__Alıştırma Görevleri__:
a: Malatya yazısında "Malatya’nın o kadar" ifadesiyle başlayıp "adını duyurdu bilmem." ifadesine kadar süren bölümü hiçbir değişiklik yapmadan kopyalayınız.
b: Malatya'yı anlatan yazıyı kaldığı yerden sürdürünüz.

__Verilen Metin__:
Çok Kültürlülüğün Anayurdudur Malatya

Ben 0tuz beş yıldır Almanya’dayım burada gerek okullara çok sık giden bir  şair-yazar olarak, gerek çalıştığım yerel Radyonun Atölyesinde Yayın Pedagogu olarak gittiğim her okumada, her toplantıda fırsat buldukça Malatya’dan  ve Malatyalılardan söz ederim. Malatya yöresinin deyim ve fıkralarından anlatırım.

Malatya’nın o kadar anlatılacak çok şeyi var ki. Dünyamızda Çok kültürlülüğün Anayurdudur desem hiçte abartılı olmaz. Malatya’nın Bal Armudu ve Kaysısı son 40 yıldır Türkiye pazarlarına girdi, ne kadar dünya pazarlarına açılıp adını duyurdu bilmem.

Ancak bu kenti saran komşu kentlere baktığımız Malatya’da var olan tarihi kültür hiç birinde yok. Bu satırlarda Malatya’nın binlerce Türkü ve ağıtını, Manilerinin bazı derlemeciler tarafında alınıp komşu kentlere mal edilişini de  tartışmayacağım. Elbette günümüzde söylenen anlatılan Eğin, Adıyaman, Elbistan hatta Pazarcık, Gürün, Çetinkaya, Sarız, türkülerin, ağıtlarını, masal ve hikayelerini Malatya'dan ve Malatyalılardan ayırmak zor. Buralar Türkiye’nin kentleşmesi ile Malatya’dan alınarak komşu illerin içinde bırakılmış bile olsa.

Çocukluğumda Bakırlar çarşısında, Demirciler çarşısından mal pazarlarından Türkçe, Kürtçe, Ermenice, Arapça türküler yükselirdi kasetlerde. Hele Aslanlı Pınar  Pasajında genellikle eski mallar ve iflas etmiş iş yerlerin malları açık artırımla satılırdı. Bu satışta açık artırımı yapan kişinin  “hadııı daha Artıııııraaaan Var mııı?’’  cümlesinin peşinde biraz daha zaman kazanmak için  Kürtçe ve Ermenice söylerken beceremediğinde  veya heceleri yanlış vurgulandığında herkes gülmekte kırılırdı. Bazı pazarlama sunuculuğunu (telallık görevini) üstlenenler Cami de ezan sesi yükseldiği zaman açık artırmayı durdururdu. Ezan’nın bitimini beklerdi. Bu durumdan kimse rahatsız olmazdı.  Satış telalığını durdurmayana da kimse kızmazdı.

[Ham kayıtlar]
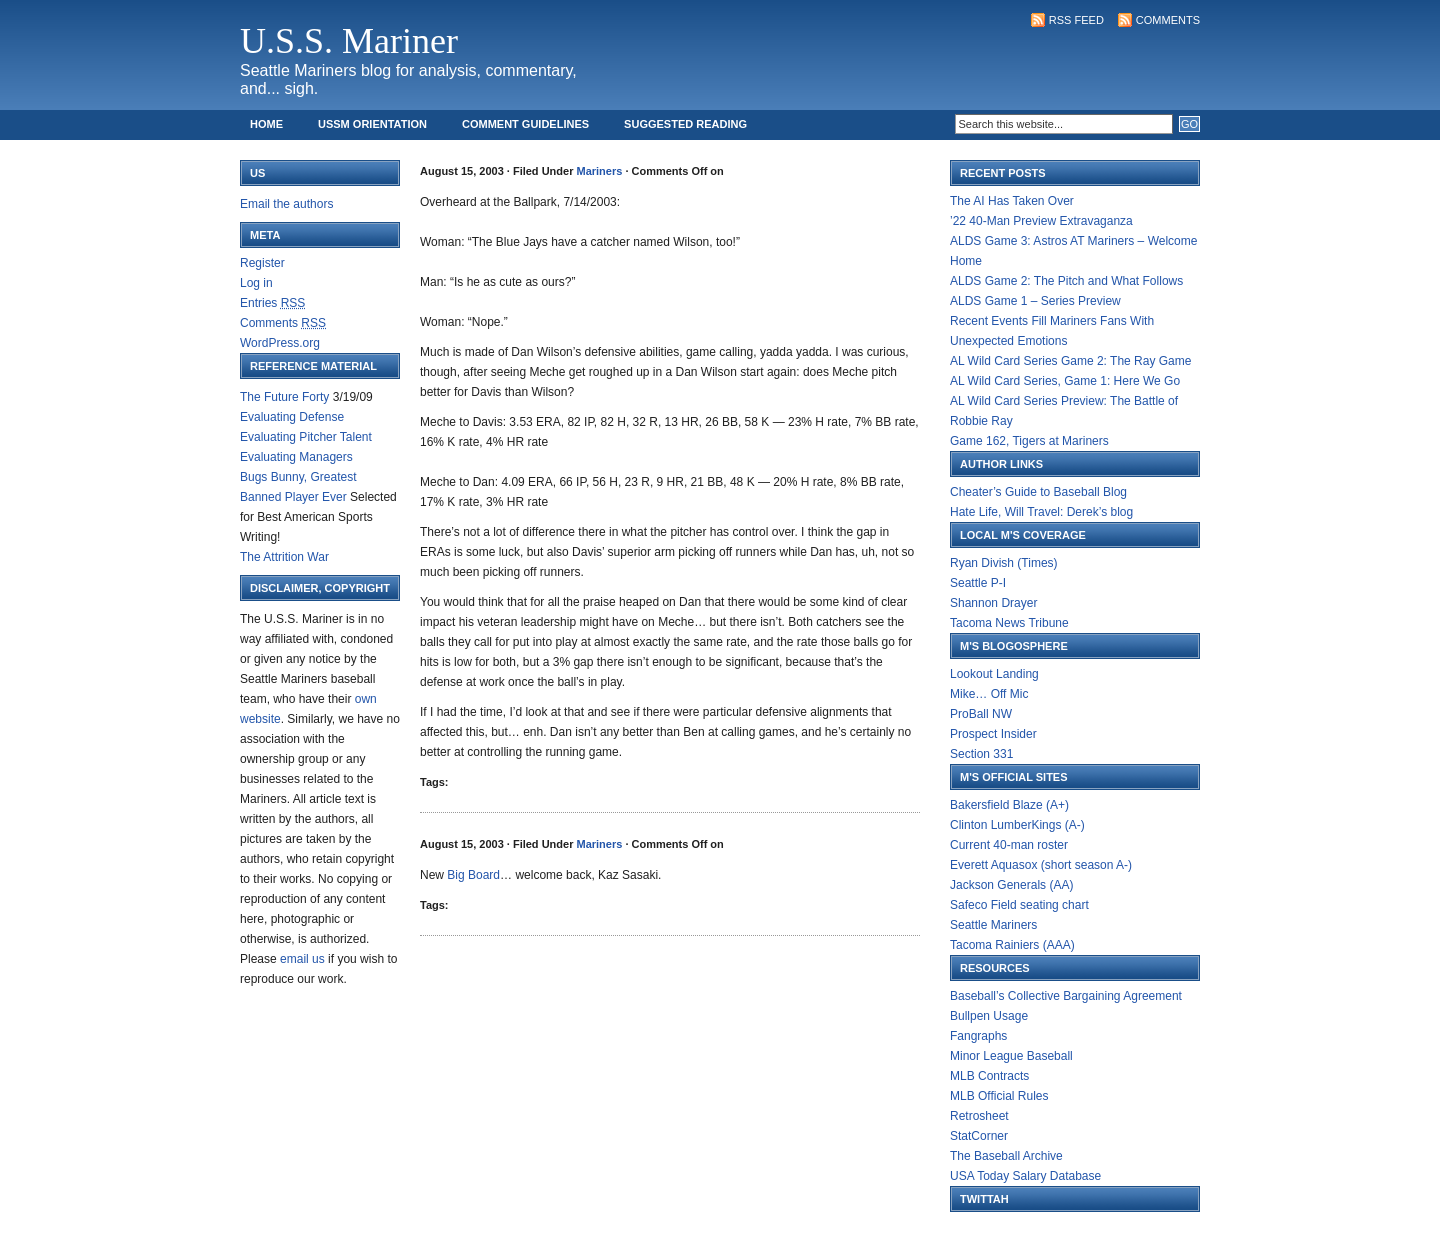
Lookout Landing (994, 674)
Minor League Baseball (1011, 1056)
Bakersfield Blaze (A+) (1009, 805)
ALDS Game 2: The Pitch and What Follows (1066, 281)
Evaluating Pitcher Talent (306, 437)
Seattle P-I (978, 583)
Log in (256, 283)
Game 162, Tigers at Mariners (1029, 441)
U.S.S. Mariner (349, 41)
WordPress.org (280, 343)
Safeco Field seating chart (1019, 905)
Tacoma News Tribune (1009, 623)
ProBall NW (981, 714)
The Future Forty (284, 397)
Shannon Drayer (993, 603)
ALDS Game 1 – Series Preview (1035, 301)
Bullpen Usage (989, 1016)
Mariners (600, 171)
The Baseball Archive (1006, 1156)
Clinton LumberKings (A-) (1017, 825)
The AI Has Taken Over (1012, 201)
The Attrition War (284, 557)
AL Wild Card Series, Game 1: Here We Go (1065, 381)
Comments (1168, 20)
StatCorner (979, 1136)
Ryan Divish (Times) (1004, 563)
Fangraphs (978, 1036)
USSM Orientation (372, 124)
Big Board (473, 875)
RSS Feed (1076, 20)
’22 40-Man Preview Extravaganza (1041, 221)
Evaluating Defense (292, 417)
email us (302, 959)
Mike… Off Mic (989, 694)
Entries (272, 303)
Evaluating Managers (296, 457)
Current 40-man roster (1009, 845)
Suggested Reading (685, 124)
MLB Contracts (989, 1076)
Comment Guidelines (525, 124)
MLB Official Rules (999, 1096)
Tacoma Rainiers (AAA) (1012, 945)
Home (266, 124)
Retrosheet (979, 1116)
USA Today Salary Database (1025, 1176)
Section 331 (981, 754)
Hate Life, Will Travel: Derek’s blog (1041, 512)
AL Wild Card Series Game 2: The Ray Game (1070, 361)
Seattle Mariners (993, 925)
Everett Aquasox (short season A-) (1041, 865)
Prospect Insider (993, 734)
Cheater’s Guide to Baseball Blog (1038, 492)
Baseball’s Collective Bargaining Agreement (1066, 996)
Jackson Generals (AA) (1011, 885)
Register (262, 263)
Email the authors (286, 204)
* * *
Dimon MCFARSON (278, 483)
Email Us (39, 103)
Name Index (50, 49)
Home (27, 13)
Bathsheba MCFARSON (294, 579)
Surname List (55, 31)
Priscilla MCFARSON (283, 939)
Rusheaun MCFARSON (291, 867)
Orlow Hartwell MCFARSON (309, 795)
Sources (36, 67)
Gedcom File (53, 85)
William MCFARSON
---
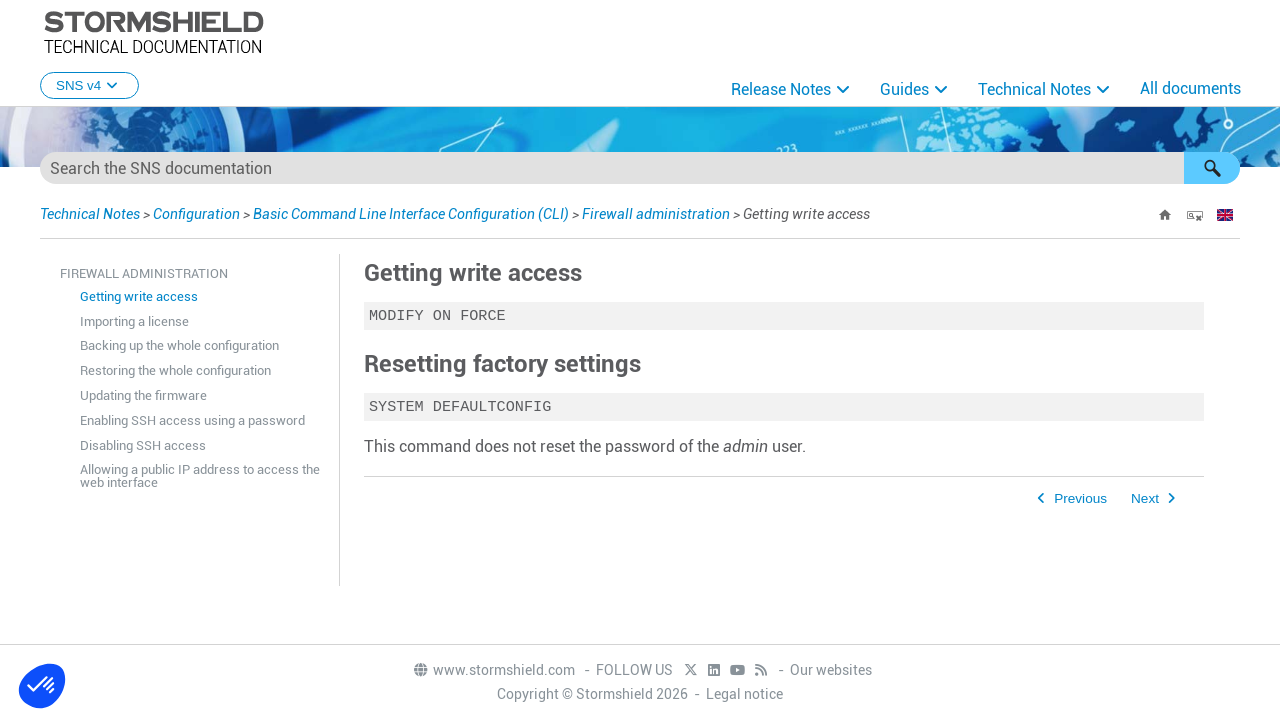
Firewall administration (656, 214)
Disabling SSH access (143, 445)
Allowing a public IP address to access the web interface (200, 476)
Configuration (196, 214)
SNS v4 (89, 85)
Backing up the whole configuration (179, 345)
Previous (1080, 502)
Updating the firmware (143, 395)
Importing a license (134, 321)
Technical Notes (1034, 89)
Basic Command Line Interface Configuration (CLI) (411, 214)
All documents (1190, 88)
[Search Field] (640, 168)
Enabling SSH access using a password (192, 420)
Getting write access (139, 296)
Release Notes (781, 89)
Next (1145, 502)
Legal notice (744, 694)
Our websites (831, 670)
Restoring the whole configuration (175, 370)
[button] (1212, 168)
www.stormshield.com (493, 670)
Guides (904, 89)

__Yazılı Cevaplar__:
a:
Malatya’nın o kadar anlatılacak çok şeyi var ki. Dünyamızda Çok kültürlülüğün Anayurdudur desem hiçte abartılı olmaz. Malatya’nın Bal Armudu ve Kaysısı son 40 yıldır Türkiye pazarlarına girdi, ne kadar dünya pazarlarına açılıp adını duyurdu bilmem.

b:
Malatya’da mahalle de, okuduğum Sümer Ortaokulu ile Turan Emeksiz lisesinde Türk, Kürt, Ermeni, Arap, Laz, Çerkez, Zaza  arkadaşlarımız vardı. Ben Türkçe ve Kürtçe’yi çok güzel konuşurdum. Ermeni arkadaşlarımdan sadece öğrendiğim bir kaç kelime Ermenice’yi unuttum. Şimdi o dilli tam öğrenmediğime çok hayıflanıyorum. Bir dilin bir dünya olduğunu biliyorum. Gittiğim okullarda çocuklara  ‘Cüzdanınızda bir liranın olmasını mı, yoksa iki liranın mı olmasını istersiniz?” sorusunu yöneltirim.  Çocuklar hep bir ağızdan “elbet iki lira” diye yanıt verdikten sonra şöyle derim: ‘Bir Lira Almanca ise, ikinci, üçüncü, dördüncü Lira Türkçe, Kürtçe, İngilizce, Fransızca, Rusça vs. dilleridir. Ne kadar çok dil bilirseniz o kadar çok geleceğiniz garanti altına almış olursunuz.”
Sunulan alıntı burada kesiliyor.